** start GIVEN INFORMATION **
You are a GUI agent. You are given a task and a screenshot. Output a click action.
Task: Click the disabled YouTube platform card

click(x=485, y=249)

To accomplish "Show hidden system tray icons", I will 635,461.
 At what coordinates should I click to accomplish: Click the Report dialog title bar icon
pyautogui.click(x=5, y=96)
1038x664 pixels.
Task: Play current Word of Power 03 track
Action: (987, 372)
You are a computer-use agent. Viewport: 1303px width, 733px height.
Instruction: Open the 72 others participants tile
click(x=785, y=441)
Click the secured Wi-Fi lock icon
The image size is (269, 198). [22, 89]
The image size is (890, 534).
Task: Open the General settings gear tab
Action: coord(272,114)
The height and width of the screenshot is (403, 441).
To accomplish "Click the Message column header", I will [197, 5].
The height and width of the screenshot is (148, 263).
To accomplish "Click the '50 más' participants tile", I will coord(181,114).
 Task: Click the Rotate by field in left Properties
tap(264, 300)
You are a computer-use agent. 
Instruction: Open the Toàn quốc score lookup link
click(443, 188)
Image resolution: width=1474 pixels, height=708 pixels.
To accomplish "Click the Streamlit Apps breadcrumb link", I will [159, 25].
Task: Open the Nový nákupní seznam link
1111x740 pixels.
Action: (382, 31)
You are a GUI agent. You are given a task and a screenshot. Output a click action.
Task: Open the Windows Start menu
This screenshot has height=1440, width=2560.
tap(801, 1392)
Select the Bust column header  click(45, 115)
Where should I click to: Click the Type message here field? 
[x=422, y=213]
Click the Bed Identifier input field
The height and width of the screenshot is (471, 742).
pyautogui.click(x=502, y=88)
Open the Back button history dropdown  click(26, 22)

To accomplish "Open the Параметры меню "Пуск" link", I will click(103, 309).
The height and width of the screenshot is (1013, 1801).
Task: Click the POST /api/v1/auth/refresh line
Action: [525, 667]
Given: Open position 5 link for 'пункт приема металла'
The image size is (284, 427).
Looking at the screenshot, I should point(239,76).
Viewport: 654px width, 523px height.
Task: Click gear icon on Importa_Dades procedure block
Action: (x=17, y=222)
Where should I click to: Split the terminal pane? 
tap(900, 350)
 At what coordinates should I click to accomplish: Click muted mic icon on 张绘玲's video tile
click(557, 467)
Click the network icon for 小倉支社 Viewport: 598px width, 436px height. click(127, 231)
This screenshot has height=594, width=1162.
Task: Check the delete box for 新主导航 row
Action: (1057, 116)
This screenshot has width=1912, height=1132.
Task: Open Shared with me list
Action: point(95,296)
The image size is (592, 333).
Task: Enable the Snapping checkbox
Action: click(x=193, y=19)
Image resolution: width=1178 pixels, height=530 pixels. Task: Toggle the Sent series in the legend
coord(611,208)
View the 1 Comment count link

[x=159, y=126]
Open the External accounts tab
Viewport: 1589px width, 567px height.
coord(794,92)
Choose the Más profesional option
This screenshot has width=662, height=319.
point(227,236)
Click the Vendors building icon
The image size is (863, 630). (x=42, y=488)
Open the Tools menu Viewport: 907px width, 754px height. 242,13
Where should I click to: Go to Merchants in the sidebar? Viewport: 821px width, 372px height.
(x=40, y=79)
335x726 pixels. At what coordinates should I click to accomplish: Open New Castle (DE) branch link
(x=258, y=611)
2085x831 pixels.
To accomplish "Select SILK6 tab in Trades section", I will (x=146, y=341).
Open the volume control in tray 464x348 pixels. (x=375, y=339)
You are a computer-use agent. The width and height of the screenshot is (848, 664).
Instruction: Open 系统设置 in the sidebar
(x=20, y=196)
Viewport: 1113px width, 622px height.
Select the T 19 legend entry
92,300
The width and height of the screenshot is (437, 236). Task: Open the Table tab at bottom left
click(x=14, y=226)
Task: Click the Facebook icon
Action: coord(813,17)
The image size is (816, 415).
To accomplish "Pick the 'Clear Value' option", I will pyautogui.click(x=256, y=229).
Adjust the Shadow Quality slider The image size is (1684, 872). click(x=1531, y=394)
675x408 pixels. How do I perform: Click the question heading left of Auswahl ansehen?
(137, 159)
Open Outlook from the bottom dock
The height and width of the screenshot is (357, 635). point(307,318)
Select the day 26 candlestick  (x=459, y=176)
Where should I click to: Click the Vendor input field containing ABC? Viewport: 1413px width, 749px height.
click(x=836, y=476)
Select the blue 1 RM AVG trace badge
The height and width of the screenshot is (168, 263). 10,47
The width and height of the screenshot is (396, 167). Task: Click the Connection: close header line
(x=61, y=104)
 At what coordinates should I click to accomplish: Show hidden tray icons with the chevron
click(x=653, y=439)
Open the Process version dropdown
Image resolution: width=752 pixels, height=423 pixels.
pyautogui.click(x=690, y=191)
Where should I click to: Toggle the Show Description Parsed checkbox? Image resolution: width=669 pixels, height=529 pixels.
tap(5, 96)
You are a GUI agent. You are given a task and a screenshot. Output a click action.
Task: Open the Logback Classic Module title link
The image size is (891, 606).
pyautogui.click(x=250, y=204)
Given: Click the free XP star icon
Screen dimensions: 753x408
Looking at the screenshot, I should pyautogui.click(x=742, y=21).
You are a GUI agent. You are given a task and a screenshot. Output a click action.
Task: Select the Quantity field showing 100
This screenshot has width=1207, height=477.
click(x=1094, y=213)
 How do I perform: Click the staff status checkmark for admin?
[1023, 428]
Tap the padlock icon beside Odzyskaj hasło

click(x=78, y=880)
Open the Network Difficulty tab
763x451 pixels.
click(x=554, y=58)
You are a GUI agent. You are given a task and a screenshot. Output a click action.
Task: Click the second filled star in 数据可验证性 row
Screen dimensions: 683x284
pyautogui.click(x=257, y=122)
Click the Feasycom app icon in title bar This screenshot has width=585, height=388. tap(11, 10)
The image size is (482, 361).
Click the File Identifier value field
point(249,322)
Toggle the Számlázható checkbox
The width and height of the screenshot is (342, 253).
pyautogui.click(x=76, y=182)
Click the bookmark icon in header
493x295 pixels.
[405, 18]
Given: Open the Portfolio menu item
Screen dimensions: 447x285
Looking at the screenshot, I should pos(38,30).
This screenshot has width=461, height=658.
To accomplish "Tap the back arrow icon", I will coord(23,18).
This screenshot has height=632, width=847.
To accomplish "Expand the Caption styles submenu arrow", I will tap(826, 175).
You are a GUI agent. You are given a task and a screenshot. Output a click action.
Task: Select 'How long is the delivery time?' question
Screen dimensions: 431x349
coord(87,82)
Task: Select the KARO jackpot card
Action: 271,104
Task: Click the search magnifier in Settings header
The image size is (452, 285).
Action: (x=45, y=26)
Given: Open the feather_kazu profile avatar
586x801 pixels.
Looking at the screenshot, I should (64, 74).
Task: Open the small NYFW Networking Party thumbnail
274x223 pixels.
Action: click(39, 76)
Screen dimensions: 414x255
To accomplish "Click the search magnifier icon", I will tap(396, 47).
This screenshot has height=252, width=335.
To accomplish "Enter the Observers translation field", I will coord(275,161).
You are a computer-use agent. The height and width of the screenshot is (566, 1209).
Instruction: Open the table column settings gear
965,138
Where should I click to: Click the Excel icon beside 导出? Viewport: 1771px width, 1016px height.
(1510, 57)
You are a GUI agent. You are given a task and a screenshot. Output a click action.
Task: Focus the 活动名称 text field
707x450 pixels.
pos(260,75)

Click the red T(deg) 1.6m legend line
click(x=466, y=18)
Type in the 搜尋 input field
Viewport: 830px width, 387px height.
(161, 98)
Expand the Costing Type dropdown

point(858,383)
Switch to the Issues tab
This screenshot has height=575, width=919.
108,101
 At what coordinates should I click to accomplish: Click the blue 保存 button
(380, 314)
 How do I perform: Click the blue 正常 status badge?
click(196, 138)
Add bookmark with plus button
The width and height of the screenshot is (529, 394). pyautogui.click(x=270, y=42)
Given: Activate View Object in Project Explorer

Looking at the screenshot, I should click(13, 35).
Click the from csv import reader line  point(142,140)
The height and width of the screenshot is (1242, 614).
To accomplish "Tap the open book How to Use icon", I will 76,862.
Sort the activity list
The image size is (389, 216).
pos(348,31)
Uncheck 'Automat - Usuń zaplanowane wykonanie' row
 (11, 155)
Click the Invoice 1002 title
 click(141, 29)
** end GIVEN INFORMATION **
=== INSTRUCTIONS TO FOLLOW ===
Please count how many lines of the data above contain the string "participants", treating uppercase and lowercase letters as different, and give only that number.

=== OUTPUT ===
2